In-vitro diffusion study of ibuprofen--cyclodextrin inclusion complex nanogel

Authors

  • Fitrianti Darusman Department of Pharmacy, Faculty of Mathematics and Natural Sciences, Universitas Islam Bandung http://orcid.org/0000-0003-2351-9924
  • Debby Prihasti Ayustine Universitas Islam Bandung
  • Saadiya Noerman Department of Pharmacy, Faculty of Mathematics and Natural Sciences, Universitas Islam Bandung
  • Sani Ega Priani Department of Pharmacy, Faculty of Mathematics and Natural Sciences, Universitas Islam Bandung
  • Widad Aghnia Shalannandia Research Centre of Oncology and Stem Cell, Faculty of Medicine, Universitas Padjadjaran

DOI:

https://doi.org/10.12928/pharmaciana.v11i2.20024

Keywords:

ibuprofen, β-cyclodextrin, inclusion complex, Franz diffusion cell, in-vitro diffusion profile

Abstract

The inclusion complex is one way to enhance active substance solubility, affecting medicine dissolution and penetration. The inclusion complex is formed by utilizing b-cyclodextrin as the host of the active compounds. The Ibuprofen (2-(4-isobutyl-phenyl)propionate) is a propionate acid derivative and classified in class II of the Biopharmaceutic Classification System, which has low dissolutions and high permeability. This study aims to develop a nanogel containing ibuprofen-β-cyclodextrin inclusion complex with the ratio of 1:1, 1:2 and 2:1; and to compare the in-vitro diffusion profile with pure ibuprofen gel.
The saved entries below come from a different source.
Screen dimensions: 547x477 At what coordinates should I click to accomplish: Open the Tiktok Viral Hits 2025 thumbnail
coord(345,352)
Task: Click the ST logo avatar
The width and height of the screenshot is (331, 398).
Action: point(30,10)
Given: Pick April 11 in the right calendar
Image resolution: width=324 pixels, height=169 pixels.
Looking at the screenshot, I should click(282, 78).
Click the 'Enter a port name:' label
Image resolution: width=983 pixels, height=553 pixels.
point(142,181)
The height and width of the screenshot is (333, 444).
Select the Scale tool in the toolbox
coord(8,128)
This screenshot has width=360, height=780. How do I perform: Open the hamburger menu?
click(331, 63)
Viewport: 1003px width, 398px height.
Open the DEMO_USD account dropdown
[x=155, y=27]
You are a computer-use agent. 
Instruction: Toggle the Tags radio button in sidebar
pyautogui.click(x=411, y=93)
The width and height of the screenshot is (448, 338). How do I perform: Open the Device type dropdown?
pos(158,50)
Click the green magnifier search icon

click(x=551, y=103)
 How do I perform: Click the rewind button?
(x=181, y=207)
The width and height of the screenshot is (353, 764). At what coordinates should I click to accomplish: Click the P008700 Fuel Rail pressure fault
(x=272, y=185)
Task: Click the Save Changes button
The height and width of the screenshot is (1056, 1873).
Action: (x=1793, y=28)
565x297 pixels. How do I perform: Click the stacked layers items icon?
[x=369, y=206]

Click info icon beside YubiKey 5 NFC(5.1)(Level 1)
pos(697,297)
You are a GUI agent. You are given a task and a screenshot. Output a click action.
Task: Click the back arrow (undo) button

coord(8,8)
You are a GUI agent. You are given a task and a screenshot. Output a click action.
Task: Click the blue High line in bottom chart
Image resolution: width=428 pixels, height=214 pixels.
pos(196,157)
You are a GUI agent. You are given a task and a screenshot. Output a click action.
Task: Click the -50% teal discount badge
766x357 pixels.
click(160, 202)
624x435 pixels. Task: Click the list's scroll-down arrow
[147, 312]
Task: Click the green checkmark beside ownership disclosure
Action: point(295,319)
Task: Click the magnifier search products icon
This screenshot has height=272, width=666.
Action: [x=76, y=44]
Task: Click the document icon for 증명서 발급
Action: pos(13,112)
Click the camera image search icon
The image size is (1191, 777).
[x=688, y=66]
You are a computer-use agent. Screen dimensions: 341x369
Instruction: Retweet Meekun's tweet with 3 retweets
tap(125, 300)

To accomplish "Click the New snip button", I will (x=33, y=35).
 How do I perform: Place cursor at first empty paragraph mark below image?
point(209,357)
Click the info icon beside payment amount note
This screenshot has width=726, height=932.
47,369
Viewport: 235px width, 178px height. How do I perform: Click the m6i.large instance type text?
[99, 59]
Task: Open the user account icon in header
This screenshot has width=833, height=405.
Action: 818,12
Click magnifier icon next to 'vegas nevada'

The inclusion complex of ibuprofen-β-cyclodextrin was prepared using the coprecipitation method with the three molar comparison ratio of 1:1, 1:2, and 2:1. The in-vitro study was performed using the gel-based viscolam, comparing the three formulas of ibuprofen-β-cyclodextrin with pure ibuprofen gel. The ibuprofen concentration of each gel tested in the experiment was 1%. The particle size characterization of ibuprofen-β-cyclodextrin inclusion complex gel resulted in having nanoparticle size (510 nm). This characteristic indicates that the inclusion complex gel could enhance the cumulative release amount of ibuprofen compared with pure ibuprofen gel with a relatively smaller particle size (156 nm). Pure ibuprofen and inclusion complex powder size measured to be 763 nm and 957 nm, respectively. The ibuprofen-b-cyclodextrin inclusion complex gel with a molar ratio of 2:1 demonstrated an increase in in-vitro diffusion profile of ibuprofen with a cumulative release amount of 740.3 µg.cm-2. Meanwhile, pure ibuprofen gel had the cumulative release amount of 294.74 µg.cm-2. The gel containing ibuprofen-β-cyclodextrin inclusion complex could enhance the cumulative release amount of ibuprofen compared to pure ibuprofen gel. The ibuprofen-β-cyclodextrin inclusion complex gel at a ratio of 2:1 exhibited an increase in the diffusion of ibuprofen in-vitro.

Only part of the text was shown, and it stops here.